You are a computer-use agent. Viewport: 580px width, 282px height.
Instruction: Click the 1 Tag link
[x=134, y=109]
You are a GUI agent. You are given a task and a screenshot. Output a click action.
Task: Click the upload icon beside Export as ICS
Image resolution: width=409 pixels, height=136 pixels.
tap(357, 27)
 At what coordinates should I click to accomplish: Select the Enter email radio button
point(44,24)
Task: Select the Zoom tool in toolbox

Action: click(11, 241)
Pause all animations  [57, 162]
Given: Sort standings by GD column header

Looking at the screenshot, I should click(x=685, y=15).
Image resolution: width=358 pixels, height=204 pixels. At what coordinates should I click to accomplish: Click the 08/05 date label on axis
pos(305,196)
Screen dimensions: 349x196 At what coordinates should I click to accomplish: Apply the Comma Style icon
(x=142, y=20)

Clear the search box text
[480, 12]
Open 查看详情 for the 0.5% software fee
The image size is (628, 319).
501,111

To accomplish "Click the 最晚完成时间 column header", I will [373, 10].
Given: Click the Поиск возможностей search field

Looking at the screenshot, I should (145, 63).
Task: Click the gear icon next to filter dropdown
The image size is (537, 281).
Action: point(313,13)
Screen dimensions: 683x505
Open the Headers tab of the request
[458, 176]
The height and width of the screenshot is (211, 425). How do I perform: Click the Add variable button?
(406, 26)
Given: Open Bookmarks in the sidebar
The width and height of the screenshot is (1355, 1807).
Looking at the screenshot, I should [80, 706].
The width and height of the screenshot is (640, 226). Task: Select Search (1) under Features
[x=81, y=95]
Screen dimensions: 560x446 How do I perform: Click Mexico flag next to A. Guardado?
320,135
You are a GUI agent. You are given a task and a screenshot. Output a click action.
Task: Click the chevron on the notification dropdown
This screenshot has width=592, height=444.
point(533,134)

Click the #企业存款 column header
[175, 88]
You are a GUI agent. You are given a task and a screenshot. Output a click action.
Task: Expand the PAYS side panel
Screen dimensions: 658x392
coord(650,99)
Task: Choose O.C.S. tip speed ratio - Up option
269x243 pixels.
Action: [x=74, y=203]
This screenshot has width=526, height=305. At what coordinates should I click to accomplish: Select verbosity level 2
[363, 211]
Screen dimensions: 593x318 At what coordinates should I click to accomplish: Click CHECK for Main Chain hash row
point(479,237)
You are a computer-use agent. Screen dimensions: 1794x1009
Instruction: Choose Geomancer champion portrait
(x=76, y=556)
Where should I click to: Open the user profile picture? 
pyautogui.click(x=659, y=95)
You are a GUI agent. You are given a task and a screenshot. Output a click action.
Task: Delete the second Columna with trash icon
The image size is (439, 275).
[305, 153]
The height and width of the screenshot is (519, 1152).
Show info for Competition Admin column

::::::::::

### [Exercise]
Reproduce every line in the data that has the word "dropdown" in it.

### [Result of this task]
Task: Click the gear icon next to filter dropdown
Task: Click the chevron on the notification dropdown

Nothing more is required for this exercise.